# Start of Dataset rows
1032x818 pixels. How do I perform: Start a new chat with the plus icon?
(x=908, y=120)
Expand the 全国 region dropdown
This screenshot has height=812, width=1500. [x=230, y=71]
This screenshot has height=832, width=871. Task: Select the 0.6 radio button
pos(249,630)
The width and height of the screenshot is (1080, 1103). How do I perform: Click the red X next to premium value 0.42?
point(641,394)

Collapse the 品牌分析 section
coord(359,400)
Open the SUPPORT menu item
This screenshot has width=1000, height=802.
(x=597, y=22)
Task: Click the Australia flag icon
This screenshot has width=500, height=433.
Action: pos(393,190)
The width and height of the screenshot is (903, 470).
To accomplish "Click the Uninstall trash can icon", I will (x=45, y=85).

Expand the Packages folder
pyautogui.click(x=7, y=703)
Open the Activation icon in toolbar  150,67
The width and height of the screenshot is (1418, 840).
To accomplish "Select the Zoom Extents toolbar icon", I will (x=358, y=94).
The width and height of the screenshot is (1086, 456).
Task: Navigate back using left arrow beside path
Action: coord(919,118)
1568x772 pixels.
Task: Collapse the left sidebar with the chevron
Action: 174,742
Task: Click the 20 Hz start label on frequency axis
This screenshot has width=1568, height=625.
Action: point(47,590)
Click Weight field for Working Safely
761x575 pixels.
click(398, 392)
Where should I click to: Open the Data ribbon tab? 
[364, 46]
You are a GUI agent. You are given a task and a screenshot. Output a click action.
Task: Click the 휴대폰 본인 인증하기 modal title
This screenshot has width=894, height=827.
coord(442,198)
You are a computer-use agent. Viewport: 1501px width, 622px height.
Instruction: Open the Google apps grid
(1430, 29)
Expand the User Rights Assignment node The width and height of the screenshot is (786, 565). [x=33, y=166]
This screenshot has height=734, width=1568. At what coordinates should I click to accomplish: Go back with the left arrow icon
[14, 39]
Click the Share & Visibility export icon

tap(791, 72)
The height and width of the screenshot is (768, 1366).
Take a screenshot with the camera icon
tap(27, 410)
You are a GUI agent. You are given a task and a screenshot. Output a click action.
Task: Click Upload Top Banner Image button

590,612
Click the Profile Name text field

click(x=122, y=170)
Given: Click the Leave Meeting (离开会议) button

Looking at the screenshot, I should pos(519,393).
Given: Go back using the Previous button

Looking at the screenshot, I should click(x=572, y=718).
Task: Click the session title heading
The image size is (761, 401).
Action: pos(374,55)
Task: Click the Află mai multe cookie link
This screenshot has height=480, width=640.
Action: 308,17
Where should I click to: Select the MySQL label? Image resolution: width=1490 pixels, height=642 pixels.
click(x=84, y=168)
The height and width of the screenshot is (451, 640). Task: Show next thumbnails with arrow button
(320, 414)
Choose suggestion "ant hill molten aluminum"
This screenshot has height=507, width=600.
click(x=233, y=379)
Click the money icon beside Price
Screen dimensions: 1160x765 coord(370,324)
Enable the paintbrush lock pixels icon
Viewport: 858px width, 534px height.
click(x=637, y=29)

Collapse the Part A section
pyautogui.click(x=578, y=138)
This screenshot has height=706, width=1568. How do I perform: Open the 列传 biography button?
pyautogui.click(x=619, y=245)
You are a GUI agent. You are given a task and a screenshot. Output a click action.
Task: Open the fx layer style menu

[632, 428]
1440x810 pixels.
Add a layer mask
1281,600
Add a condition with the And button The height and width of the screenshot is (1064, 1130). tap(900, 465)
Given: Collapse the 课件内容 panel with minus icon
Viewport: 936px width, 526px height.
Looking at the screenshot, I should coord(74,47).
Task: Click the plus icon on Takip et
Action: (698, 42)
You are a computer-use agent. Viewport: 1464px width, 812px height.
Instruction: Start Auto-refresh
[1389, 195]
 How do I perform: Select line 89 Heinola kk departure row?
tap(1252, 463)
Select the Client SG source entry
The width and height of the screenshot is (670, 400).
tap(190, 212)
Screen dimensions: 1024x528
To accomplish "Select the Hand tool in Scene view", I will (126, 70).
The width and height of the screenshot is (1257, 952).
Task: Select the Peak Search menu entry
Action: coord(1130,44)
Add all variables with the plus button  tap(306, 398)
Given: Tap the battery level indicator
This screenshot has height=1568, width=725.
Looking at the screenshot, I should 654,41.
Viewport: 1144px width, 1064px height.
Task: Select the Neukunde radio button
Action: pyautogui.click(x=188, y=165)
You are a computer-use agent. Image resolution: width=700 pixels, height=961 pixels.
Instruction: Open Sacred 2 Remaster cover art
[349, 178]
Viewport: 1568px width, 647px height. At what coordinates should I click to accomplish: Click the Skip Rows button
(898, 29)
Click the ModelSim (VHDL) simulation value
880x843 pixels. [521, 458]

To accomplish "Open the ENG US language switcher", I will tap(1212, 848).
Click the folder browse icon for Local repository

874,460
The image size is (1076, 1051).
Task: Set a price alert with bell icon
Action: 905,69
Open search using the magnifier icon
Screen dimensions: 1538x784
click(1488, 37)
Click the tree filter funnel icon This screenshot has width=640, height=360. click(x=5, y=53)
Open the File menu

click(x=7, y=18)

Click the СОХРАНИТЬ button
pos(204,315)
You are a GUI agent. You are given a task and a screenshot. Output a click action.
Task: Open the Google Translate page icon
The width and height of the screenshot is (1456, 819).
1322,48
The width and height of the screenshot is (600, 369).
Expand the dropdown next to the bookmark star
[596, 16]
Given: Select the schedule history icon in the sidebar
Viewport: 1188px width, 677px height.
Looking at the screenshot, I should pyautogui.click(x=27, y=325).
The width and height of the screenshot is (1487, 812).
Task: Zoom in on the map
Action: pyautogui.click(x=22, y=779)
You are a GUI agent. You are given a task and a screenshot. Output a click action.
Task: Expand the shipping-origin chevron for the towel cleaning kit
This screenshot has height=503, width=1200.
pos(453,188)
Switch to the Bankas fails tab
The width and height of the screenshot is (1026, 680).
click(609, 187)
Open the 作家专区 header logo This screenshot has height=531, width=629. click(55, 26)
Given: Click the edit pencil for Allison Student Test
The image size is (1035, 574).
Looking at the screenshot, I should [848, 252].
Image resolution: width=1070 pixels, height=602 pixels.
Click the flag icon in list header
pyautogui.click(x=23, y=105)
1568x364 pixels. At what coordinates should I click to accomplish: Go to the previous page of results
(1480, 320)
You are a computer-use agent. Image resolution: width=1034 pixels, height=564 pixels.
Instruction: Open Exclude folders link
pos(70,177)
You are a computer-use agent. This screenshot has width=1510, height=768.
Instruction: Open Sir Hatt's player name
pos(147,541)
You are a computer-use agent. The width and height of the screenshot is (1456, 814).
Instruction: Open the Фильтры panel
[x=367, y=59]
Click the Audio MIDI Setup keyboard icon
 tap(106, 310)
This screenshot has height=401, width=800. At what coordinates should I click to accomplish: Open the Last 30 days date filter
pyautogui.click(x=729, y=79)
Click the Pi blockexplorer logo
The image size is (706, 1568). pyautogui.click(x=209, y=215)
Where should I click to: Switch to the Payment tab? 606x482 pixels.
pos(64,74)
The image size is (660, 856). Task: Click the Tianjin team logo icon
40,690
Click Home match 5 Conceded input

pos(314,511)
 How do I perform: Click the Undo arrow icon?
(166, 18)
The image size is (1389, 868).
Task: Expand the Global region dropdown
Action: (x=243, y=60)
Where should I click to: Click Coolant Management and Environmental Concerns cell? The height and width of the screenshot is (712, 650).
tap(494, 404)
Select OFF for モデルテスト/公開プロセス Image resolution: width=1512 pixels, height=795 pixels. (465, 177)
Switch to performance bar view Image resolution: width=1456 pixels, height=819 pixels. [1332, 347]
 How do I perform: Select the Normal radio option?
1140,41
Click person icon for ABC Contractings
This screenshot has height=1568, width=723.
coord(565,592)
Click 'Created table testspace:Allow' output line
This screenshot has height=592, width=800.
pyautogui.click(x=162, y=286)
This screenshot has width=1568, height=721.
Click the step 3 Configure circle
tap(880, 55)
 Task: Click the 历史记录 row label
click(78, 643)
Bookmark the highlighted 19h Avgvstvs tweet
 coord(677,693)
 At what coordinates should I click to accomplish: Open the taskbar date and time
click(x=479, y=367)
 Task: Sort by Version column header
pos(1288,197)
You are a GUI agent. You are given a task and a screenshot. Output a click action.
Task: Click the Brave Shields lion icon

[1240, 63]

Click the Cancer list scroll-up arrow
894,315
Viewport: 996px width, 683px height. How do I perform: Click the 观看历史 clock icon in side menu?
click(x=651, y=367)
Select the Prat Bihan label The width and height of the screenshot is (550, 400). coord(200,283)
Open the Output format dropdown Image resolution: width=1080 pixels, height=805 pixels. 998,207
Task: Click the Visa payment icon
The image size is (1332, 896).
# End of Dataset rows
_Task:_
Format the material as a numbered list, starting at the first line and ending at the line that contains "(x=597, y=22)", leaving out blank lines.

_Solution:_
1. 1032x818 pixels. How do I perform: Start a new chat with the plus icon?
2. (x=908, y=120)
3. Expand the 全国 region dropdown
4. This screenshot has height=812, width=1500. [x=230, y=71]
5. This screenshot has height=832, width=871. Task: Select the 0.6 radio button
6. pos(249,630)
7. The width and height of the screenshot is (1080, 1103). How do I perform: Click the red X next to premium value 0.42?
8. point(641,394)
9. Collapse the 品牌分析 section
10. coord(359,400)
11. Open the SUPPORT menu item
12. This screenshot has width=1000, height=802.
13. (x=597, y=22)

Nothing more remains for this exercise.